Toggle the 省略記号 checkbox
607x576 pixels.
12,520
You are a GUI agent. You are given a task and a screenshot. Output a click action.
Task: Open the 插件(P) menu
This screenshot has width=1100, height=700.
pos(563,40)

--------------------------------

*Challenge*:
Rewrite only the part of the entries that opens with the line containing "You are a GUI" and runs through the final line, requests included, adding 69 to every coordinate in the answers.

*Worked solution*:
You are a GUI agent. You are given a task and a screenshot. Output a click action.
Task: Open the 插件(P) menu
This screenshot has width=1100, height=700.
pos(632,109)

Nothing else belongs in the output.